Word for word, restate the records that appear below.

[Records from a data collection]
○ ○ ○ ○ ○ ○ ○

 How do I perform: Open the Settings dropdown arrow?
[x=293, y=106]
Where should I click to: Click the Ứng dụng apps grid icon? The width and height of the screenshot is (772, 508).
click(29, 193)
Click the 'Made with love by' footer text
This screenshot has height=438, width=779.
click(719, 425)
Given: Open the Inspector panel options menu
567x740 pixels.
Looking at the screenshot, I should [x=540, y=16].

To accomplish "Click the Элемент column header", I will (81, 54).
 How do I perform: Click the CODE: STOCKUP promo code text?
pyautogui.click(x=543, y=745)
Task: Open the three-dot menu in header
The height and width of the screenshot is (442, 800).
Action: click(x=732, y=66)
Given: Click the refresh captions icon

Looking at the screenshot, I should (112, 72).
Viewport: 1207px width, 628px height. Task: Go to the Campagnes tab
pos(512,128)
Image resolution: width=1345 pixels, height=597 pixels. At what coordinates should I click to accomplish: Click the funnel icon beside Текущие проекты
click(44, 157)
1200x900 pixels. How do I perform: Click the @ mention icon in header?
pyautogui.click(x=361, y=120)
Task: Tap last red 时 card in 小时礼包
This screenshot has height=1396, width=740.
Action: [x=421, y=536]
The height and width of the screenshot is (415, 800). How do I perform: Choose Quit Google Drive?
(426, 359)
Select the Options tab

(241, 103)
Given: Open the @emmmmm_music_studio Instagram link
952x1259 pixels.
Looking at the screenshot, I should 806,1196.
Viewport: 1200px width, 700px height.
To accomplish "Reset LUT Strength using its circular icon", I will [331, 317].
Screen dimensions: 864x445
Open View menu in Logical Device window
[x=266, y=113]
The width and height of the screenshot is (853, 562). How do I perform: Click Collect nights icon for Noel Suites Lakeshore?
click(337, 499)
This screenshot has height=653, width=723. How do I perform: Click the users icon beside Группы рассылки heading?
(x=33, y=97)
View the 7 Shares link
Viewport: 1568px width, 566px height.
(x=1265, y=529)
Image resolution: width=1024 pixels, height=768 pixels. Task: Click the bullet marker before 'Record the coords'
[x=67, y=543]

○ ○ ○ ○ ○ ○ ○

● ANSWER BELOW
 How do I perform: Open the Settings dropdown arrow?
[x=293, y=106]
Where should I click to: Click the Ứng dụng apps grid icon? The width and height of the screenshot is (772, 508).
click(29, 193)
Click the 'Made with love by' footer text
This screenshot has height=438, width=779.
click(719, 425)
Given: Open the Inspector panel options menu
567x740 pixels.
Looking at the screenshot, I should [x=540, y=16].

To accomplish "Click the Элемент column header", I will (81, 54).
 How do I perform: Click the CODE: STOCKUP promo code text?
pyautogui.click(x=543, y=745)
Task: Open the three-dot menu in header
The height and width of the screenshot is (442, 800).
Action: click(x=732, y=66)
Given: Click the refresh captions icon

Looking at the screenshot, I should (112, 72).
Viewport: 1207px width, 628px height. Task: Go to the Campagnes tab
pos(512,128)
Image resolution: width=1345 pixels, height=597 pixels. At what coordinates should I click to accomplish: Click the funnel icon beside Текущие проекты
click(44, 157)
1200x900 pixels. How do I perform: Click the @ mention icon in header?
pyautogui.click(x=361, y=120)
Task: Tap last red 时 card in 小时礼包
This screenshot has height=1396, width=740.
Action: [x=421, y=536]
The height and width of the screenshot is (415, 800). How do I perform: Choose Quit Google Drive?
(426, 359)
Select the Options tab

(241, 103)
Given: Open the @emmmmm_music_studio Instagram link
952x1259 pixels.
Looking at the screenshot, I should 806,1196.
Viewport: 1200px width, 700px height.
To accomplish "Reset LUT Strength using its circular icon", I will [331, 317].
Screen dimensions: 864x445
Open View menu in Logical Device window
[x=266, y=113]
The width and height of the screenshot is (853, 562). How do I perform: Click Collect nights icon for Noel Suites Lakeshore?
click(337, 499)
This screenshot has height=653, width=723. How do I perform: Click the users icon beside Группы рассылки heading?
(x=33, y=97)
View the 7 Shares link
Viewport: 1568px width, 566px height.
(x=1265, y=529)
Image resolution: width=1024 pixels, height=768 pixels. Task: Click the bullet marker before 'Record the coords'
[x=67, y=543]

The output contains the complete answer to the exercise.